总之,这次的“中华文明历史题材美术创作工程”给中国历史画序列添加了有历史分量和艺术分量的作品。总体来讲,这些作品在努力通过可视的历史氛围带观众进入历史情境,这种氛围不仅仅由那个特定历史时期的人们衣着配饰,日常用具,地域环境等组成,也由那个时间段发生的事件中有关的人物,人物的性格,他(她)的气质,以及现代人观看他们的视角所组成。我们通过艺术家对史料的“表现”看到历史的“真相”,也看到了当代艺术家对历史的认识和他渗入史实的情感立场。这就是“历史画”存在的理由。所以,今天的艺术家对历史画的创作从某种意义上说代表了今天人们对历史的想象和认识。再过一百年,人们看这些历史画,就会从中吸取今天人们的历史知识,包括对历史的认识。这种认识来源不只是局限于文献记载,因为那些历史文本实际上是选择后的留存,是添加和删去的遗迹。所以,今人又在前人的基础上增加和删去,一百年后的人们也会这样做。

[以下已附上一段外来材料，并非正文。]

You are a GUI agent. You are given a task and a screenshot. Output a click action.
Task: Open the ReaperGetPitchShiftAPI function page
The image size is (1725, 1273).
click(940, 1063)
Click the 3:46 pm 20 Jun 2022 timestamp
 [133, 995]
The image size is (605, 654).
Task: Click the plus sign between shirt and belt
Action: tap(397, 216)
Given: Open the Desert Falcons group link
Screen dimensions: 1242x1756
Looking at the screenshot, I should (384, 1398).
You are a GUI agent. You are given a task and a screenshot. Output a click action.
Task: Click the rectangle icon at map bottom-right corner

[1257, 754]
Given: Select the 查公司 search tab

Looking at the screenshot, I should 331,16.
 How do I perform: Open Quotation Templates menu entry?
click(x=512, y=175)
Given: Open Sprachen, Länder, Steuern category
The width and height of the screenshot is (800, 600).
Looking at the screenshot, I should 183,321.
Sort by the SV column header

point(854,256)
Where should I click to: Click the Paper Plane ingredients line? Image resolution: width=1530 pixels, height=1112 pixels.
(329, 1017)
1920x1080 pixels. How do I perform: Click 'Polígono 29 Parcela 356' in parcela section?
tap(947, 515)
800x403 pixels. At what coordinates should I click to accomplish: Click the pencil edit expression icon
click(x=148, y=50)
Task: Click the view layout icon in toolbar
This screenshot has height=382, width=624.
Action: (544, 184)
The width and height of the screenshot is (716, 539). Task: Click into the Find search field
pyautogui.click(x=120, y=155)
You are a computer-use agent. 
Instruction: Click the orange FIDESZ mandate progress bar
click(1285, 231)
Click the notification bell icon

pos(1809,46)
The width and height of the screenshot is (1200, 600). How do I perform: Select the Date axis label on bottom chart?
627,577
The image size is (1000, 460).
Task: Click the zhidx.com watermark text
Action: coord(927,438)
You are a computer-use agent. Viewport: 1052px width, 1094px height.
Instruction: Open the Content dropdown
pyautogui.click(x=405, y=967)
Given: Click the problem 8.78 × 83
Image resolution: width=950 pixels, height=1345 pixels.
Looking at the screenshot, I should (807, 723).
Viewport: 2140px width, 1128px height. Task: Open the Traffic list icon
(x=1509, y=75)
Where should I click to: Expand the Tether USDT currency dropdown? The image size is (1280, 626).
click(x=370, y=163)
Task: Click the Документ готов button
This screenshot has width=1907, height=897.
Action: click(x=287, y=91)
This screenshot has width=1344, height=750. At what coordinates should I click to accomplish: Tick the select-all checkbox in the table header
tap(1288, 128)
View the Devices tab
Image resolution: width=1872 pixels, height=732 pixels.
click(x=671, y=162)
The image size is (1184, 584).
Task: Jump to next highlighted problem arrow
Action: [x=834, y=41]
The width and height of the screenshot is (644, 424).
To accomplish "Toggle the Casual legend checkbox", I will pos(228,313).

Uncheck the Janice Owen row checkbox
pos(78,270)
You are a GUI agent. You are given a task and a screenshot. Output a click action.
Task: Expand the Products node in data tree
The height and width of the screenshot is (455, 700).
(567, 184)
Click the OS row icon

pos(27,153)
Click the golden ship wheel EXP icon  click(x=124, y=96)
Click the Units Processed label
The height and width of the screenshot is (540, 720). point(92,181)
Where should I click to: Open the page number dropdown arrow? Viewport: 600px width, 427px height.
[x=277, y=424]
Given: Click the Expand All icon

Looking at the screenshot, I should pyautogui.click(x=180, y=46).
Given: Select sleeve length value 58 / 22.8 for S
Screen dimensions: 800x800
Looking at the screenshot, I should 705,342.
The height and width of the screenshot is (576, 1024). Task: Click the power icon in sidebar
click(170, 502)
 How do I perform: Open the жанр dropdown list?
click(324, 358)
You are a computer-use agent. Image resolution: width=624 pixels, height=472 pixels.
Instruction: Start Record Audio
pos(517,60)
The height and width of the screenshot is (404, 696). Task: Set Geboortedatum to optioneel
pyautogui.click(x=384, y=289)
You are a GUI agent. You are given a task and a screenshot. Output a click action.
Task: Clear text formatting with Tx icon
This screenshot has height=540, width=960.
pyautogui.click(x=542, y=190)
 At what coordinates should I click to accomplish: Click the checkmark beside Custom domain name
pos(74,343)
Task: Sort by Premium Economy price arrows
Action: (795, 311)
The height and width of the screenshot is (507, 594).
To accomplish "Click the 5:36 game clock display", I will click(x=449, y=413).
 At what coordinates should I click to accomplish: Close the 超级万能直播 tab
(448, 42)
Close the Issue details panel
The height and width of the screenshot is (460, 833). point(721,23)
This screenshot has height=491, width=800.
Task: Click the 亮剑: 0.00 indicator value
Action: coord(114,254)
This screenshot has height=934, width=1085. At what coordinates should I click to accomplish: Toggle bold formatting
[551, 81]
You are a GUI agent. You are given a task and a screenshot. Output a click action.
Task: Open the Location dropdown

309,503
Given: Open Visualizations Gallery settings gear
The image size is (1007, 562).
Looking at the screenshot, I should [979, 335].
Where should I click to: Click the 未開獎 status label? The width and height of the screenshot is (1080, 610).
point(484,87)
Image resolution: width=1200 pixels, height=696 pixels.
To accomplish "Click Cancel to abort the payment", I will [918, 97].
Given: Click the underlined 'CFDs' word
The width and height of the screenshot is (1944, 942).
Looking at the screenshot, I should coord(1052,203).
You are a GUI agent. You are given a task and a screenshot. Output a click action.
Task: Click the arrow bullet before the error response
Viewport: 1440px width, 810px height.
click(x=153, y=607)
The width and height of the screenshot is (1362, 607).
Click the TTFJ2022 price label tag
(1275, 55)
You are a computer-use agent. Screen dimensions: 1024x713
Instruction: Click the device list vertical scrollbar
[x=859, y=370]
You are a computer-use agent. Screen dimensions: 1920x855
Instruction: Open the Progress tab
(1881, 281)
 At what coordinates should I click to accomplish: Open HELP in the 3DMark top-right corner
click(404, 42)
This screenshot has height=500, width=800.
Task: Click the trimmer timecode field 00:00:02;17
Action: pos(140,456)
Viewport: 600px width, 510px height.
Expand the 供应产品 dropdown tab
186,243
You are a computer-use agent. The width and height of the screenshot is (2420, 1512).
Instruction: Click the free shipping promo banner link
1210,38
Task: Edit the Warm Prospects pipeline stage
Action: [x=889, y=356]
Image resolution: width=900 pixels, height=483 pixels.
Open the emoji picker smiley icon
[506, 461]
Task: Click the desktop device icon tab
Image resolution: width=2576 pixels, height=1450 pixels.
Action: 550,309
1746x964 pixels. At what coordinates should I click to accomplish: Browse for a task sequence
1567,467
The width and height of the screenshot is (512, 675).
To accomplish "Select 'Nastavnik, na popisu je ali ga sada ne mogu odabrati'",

 我为前次“重大历史题材创作工程”写的文章《对话:历史与历史性绘画中》中提到:们为什么需要历史?因为人是历史中的人。‘重大历史题材画’是参与创造历史‘图式’的方式。参与创作的艺术家实际上是在向公众回答如何叙述历史,叙述目的为何等问题”这既是讨论中国历史画的基础,也是中国历史画必须面对的课题。没有艺术家对历史“形象的显现”(电影、戏剧、电视剧等也是艺术的显现),历史往往是人们头脑中的一些概念,或是书本记载的文献。人类对待在时间流中展示的人类行为和事件,是可以有不同的想象和解释的。但追求“真实”是符合人类追求真理必然性本质的。“历史性绘画”从艺术的途径,满足了人们的这种精神需求。”这也就是弥补了历史画空缺的“中华文明史题材美术创作”的意义所在。